BABY BOOMER ENTREPRENEUR

by Oreste J. D'Aversa

Verdict: Despite its specialized audience pitch, BABY BOOMER ENTREPRENEUR gives audiences younger than the Woodstock Generation helpful advice on how to achieve financial independence.

IR Rating

 
 

4.0

IR Rating

D’Aversa shapes the justification for this book around alarming figures that show not everyone can retire at Social Security age like dear old Dad did.
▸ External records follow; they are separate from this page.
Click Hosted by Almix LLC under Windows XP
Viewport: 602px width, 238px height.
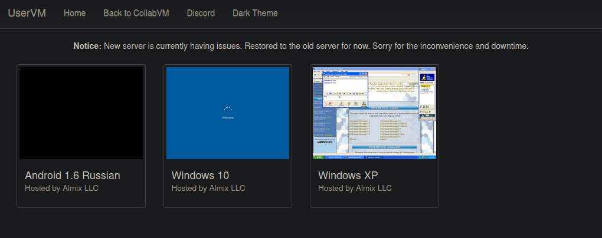coord(355,189)
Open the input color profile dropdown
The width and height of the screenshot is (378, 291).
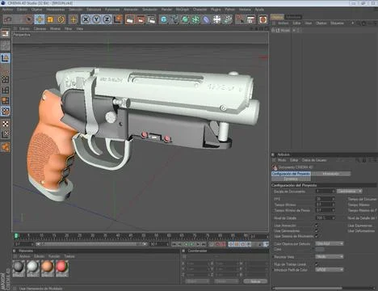(330, 269)
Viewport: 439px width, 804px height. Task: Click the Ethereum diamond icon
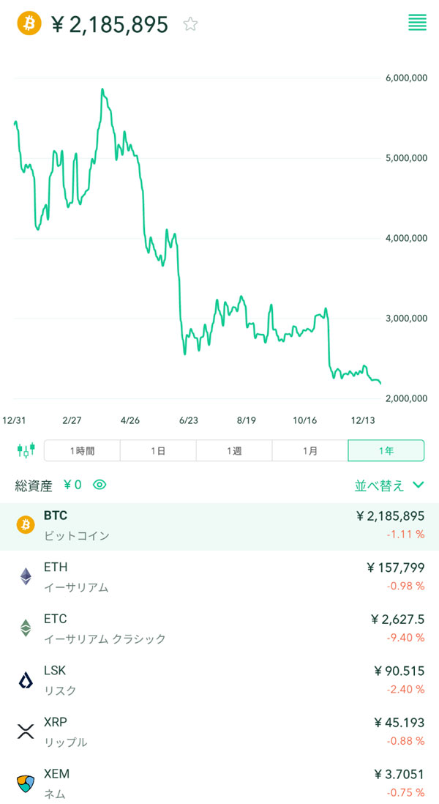pyautogui.click(x=26, y=576)
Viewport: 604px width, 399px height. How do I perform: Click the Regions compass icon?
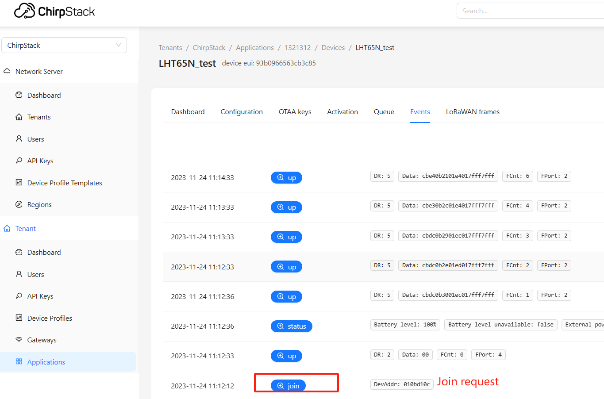click(19, 204)
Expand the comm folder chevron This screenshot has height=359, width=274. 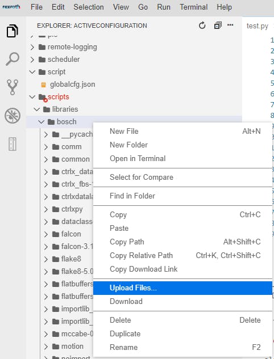[x=46, y=147]
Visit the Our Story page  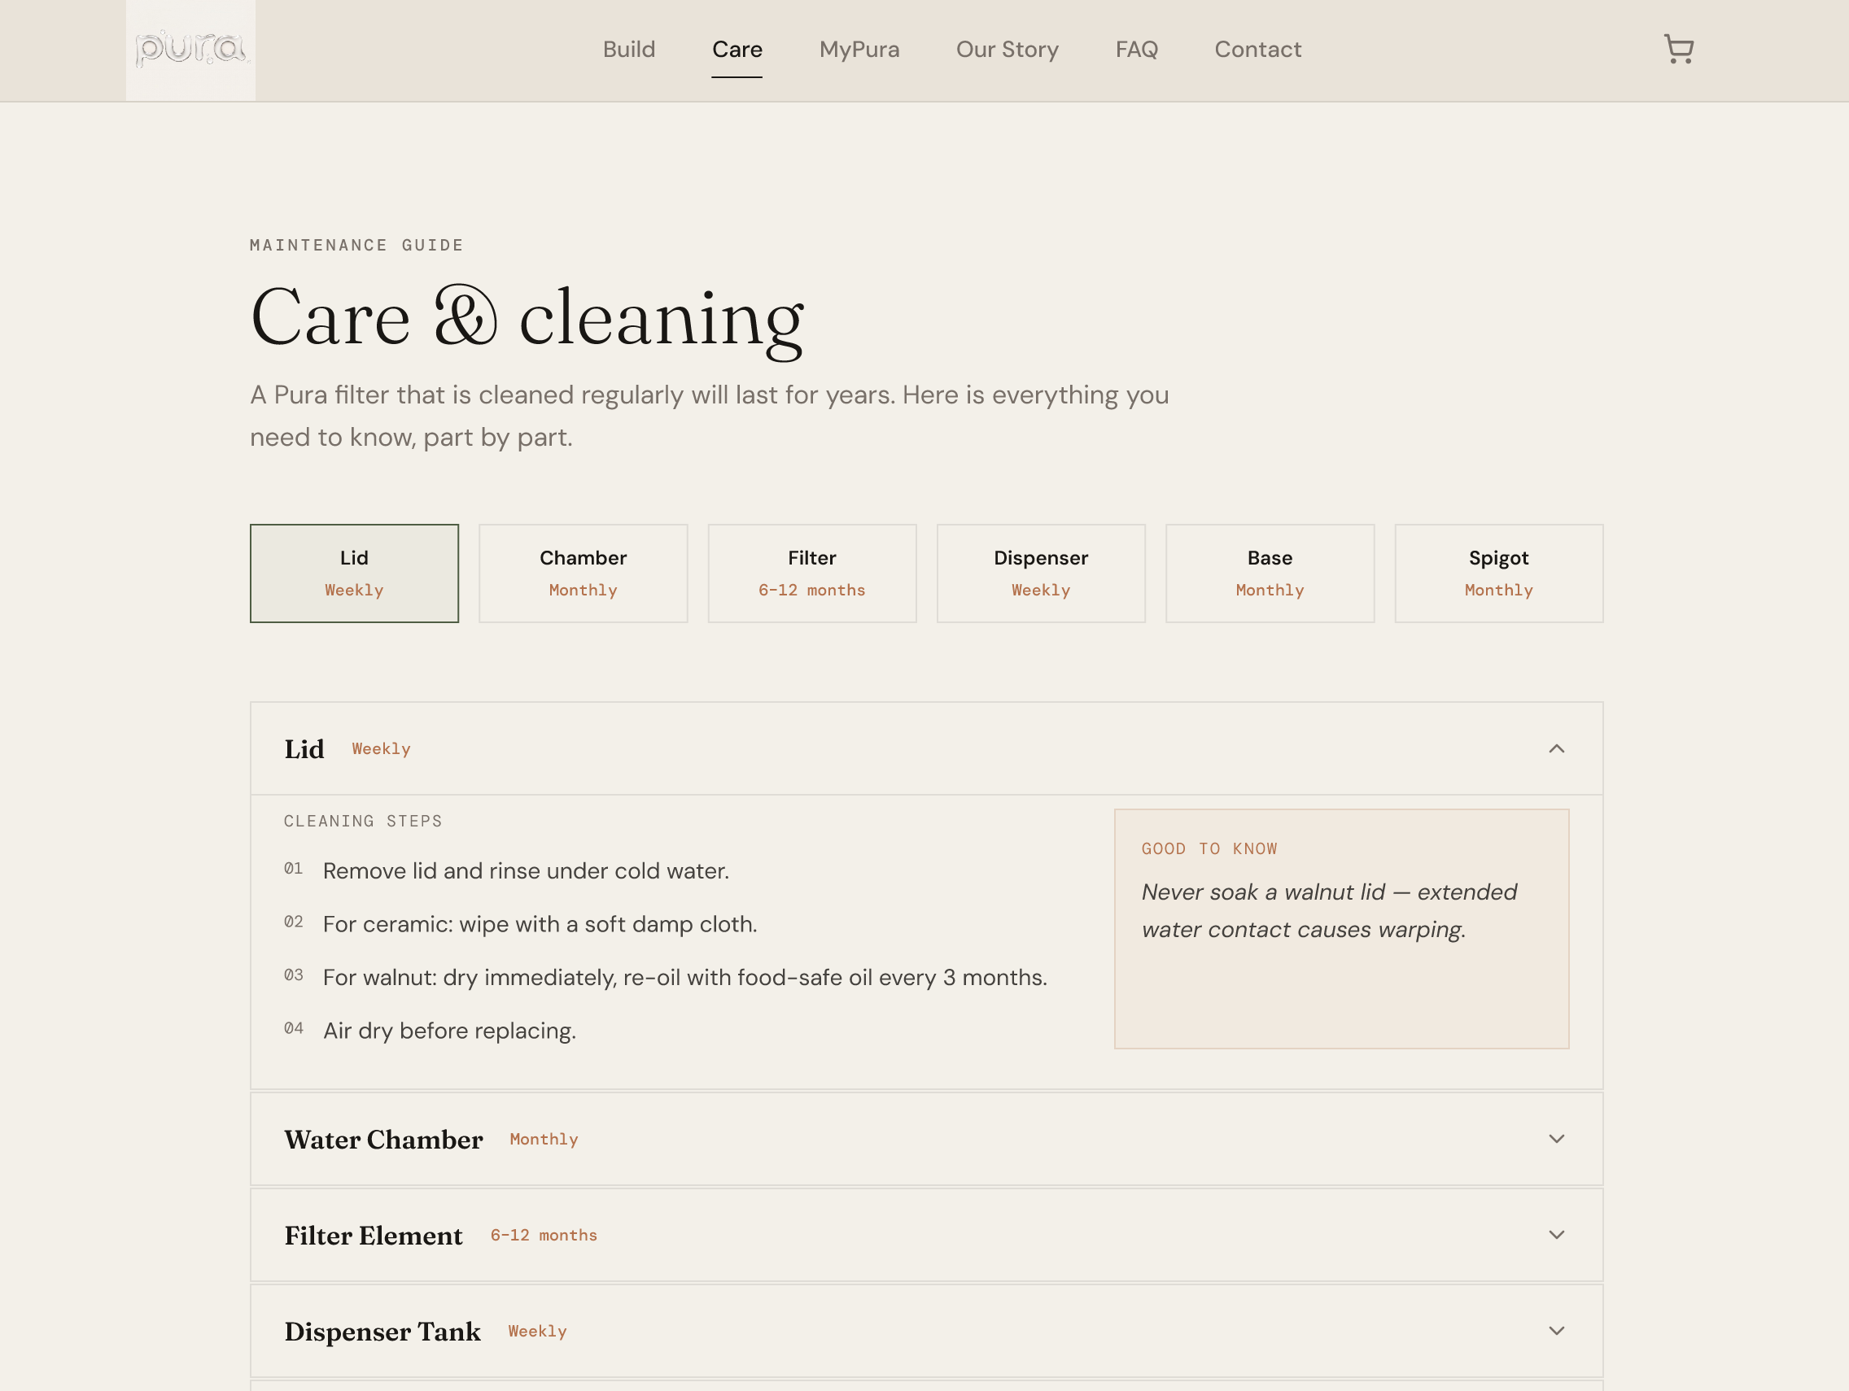(1007, 49)
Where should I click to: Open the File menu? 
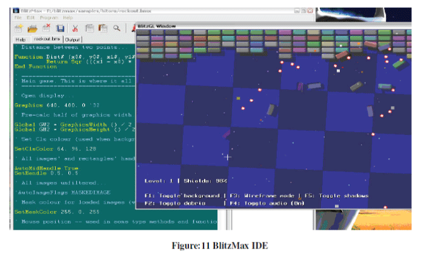click(19, 18)
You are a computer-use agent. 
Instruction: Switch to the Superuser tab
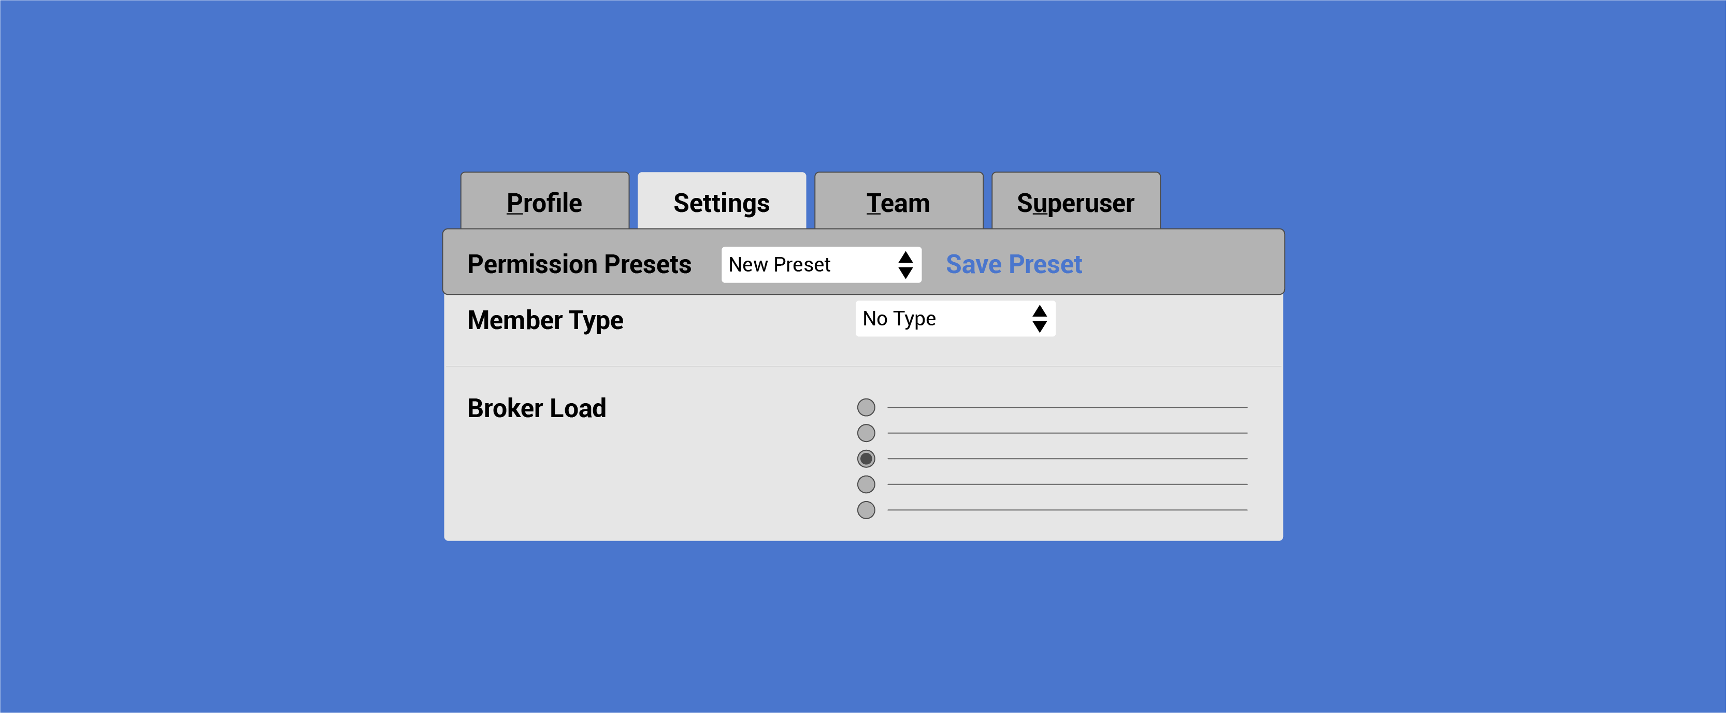[1075, 201]
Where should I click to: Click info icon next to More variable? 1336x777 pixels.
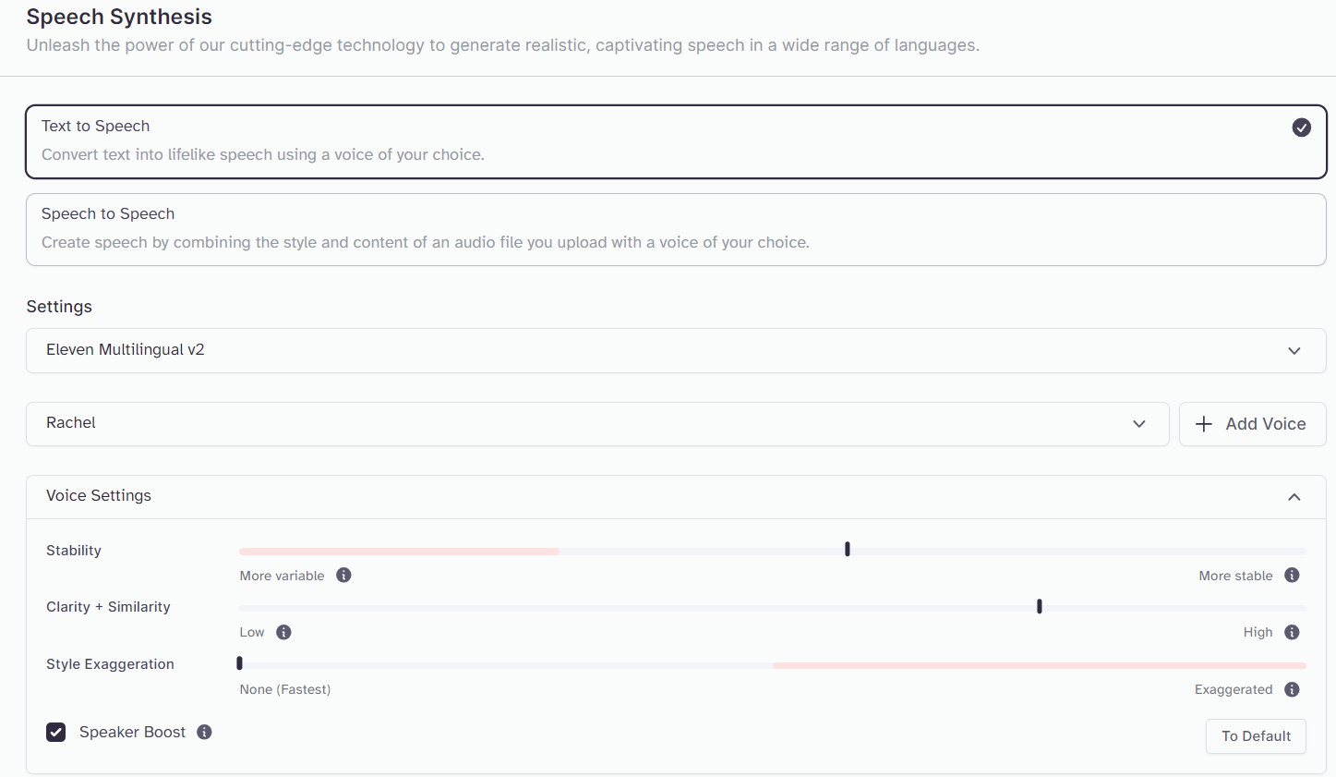click(343, 575)
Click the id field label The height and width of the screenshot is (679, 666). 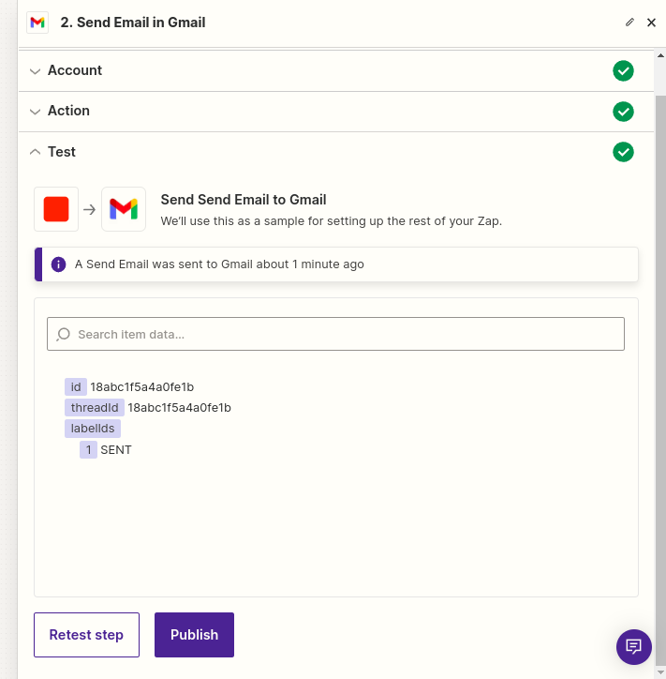pyautogui.click(x=75, y=386)
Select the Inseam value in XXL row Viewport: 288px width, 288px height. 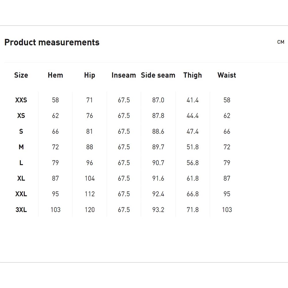tap(124, 194)
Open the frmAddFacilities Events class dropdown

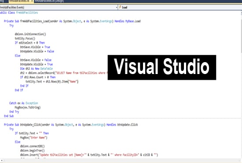59,7
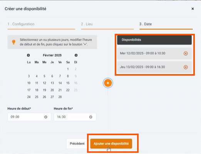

He cites figures, courtesy of the Employee Benefits Research Institute, that show that a growing majority of people cannot retire at age 65, but must keep working well beyond the age when the Greatest Generation pulled up stakes and moved to the retirement community of Florida.  Ten percent of those who do try to retire at 65, according to the US Census Bureau, “live in poverty.”

D’Aversa does assert that the Baby Boomer generation does have tools specific to their age group they can parlay into financial advantages.  The irony is that the generation that railed against Wall Street now desires the financial independence capitalism supposedly can grant them.  Without revealing too much, D’Aversa’s how-to-book is really less about retiring comfortably—his target group is already in their 60s—and more about gaining financial independence by owning your own business.  He is helpful in the nuts and bolts of business start-ups like how to get your “name” out there in social media to promote your business; how to attract investors or customers; and, perhaps the most important step of all “how to close deals.”

D’Aversa’s book provides helpful details. He also takes into account that, unlike previous generations who had jobs for life, today’s common feature is that most people start second-careers, sometimes quite late in life. Hence, his book has value even for those younger, but as equally helpless, as D’Aversa’s target group.

BABY BOOMER ENTREPRENEUR is not afflicted with trendy jargon and New Age philosophizing,  although D’Aversa does devote time on how to achieve “personal fulfillment”. But he is addressing the generation that promoted that goal, whether as hippies, yuppies, or wannabe retirees. Instead, in clear language, he gives the reader strategies that, unfortunately in books of this type, can only be validated by practicing them.